I came across this behavior today while using the Substring method:
static void Main(string[] args) {
string test = "123";
for (int i = 0; true; i++) {
try {
Console.WriteLine("\"{0}\".Substring({1}) is \"{2}\"", test, i, test.Substring(i));
} catch (ArgumentOutOfRangeException e) {
Console.WriteLine("\"{0}\".Substring({1}) threw an exception.", test, i);
break;
}
}
}
Output:
"123".Substring(0) is "123"
"123".Substring(1) is "23"
"123".Substring(2) is "3"
"123".Substring(3) is ""
"123".Substring(4) threw an exception.
"123".Substring(3) returns an empty string and "123".Substring(4) throws an exception. However, "123"[3] and "123"[4] are both out of bounds. This is documented on MSDN, but I'm having a hard time understanding why the Substring method is written this way. I'd expect any out-of-bounds index to either always result in an exception or always result in an empty string. Any insight?

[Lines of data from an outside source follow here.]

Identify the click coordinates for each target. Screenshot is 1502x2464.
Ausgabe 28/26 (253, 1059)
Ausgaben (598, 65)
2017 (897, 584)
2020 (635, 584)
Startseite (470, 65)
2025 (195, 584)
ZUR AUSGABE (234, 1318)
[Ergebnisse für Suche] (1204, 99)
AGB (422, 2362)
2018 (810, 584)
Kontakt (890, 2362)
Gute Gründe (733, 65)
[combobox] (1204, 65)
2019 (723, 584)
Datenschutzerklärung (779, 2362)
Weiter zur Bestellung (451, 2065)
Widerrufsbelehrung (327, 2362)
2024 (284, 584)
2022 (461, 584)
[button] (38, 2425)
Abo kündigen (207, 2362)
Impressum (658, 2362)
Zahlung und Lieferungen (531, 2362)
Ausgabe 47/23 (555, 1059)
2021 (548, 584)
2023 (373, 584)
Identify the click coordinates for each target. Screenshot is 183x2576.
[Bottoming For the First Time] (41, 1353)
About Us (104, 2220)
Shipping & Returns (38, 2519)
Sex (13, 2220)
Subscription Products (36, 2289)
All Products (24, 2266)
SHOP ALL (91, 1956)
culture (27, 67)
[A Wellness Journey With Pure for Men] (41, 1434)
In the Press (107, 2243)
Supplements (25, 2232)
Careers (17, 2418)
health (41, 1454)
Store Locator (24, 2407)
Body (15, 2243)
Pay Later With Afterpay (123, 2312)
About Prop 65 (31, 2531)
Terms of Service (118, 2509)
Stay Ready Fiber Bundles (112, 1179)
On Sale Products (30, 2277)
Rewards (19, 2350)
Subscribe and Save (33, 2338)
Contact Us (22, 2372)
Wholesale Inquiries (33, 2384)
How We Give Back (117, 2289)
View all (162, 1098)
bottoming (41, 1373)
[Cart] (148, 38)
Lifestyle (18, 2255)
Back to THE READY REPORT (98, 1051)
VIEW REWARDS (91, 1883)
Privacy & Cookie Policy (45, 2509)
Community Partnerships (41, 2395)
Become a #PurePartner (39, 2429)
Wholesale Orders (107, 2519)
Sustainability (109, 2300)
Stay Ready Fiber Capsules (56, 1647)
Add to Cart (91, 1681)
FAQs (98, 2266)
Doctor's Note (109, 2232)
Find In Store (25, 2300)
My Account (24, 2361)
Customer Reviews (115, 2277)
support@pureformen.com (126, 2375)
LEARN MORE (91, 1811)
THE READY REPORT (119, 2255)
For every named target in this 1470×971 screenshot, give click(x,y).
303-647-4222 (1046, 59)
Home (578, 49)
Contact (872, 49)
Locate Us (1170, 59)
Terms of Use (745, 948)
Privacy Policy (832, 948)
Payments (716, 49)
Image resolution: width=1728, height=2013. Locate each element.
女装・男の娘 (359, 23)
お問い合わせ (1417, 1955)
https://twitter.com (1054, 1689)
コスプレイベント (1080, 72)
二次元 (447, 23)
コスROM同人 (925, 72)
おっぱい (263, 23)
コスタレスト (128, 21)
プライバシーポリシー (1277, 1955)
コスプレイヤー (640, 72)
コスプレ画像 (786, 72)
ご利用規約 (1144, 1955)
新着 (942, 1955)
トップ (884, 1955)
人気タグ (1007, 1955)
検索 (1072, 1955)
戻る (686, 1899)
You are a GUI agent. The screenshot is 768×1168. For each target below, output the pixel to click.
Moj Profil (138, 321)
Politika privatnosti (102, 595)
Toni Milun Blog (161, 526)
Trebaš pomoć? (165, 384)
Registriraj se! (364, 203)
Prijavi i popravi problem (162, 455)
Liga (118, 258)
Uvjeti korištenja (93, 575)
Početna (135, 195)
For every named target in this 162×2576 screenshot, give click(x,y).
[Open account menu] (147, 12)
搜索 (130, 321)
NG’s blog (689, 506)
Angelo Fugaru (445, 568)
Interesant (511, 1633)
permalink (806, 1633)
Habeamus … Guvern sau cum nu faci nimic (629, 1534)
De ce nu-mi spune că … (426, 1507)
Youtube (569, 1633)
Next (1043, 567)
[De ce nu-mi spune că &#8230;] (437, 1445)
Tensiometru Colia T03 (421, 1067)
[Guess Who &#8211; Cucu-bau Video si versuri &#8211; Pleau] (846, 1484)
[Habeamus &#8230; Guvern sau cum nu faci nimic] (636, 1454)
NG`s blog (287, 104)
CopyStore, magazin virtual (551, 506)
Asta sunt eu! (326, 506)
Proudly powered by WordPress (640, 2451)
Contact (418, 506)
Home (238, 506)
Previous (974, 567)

The internal implementation of String.Substring(startindex)
is like this
public string Substring(int startIndex)
{
return this.Substring(startIndex, this.Length - startIndex);
}
So you are asking for a string of zero characters length. (A.K.A. String.Empty) I concur with you that this is not clear on MS part, but without a better explanation I think that is better to give this result than throwing an exception.
Going deeper in the implementation of String.Substring(startIndex, length)
we see this code
if (length == 0)
{
return Empty;
}
So, because length=0 is a valid input in the second overload, we get that result also for the first one.